Dezinformacja na temat nowelizacji KSC. Minister ostrzega
Autor. CyberDefence24
Wprowadzenie instytucji dostawcy wysokiego ryzyka stało się jednym z najgorętszych tematów dyskusji o nowelizacji ustawy o krajowym systemie cyberbezpieczeństwa. Jak podkreśla wiceminister cyfryzacji Paweł Olszewski, to właśnie wokół tego rozwiązania narasta fala dezinformacji i lobbingu, które mają zniekształcać jego rzeczywisty cel - ochronę bezpieczeństwa państwa.
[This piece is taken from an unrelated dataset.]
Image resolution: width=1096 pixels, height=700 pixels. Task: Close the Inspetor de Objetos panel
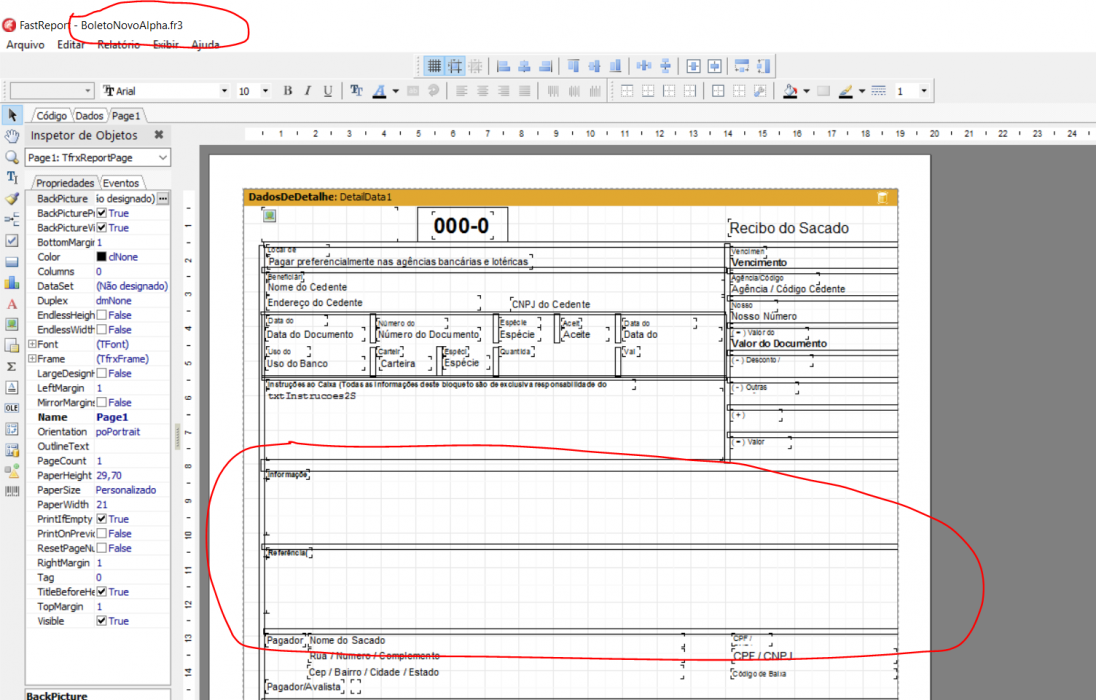[159, 135]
Rada Ministrów przyjęła projekt nowelizacji ustawy krajowym systemie cyberbezpieczeństwa (KSC), wdrażającej w Polsce dyrektywę NIS 2. Jednym z kluczowych i jednocześnie najbardziej dyskutowanych rozwiązań projektu jest wprowadzenie instytucji dostawcy wysokiego ryzyka.
Zgodnie z założeniami nowelizacji, dostawca wysokiego ryzyka to podmiot dostarczający sprzęt lub oprogramowanie ICT, który zostaje formalnie uznany przez ministra cyfryzacji za stanowiącego potencjalne zagrożenie dla bezpieczeństwa państwa lub dla działania infrastruktury krytycznej.
Po uznaniu danego podmiotu za dostawcę wysokiego ryzyka, organizacje kluczowe dla funkcjonowania państwa nie będą mogły wprowadzać do swoich systemów określonych produktów, usług ani procesów ICT pochodzących od tego dostawcy.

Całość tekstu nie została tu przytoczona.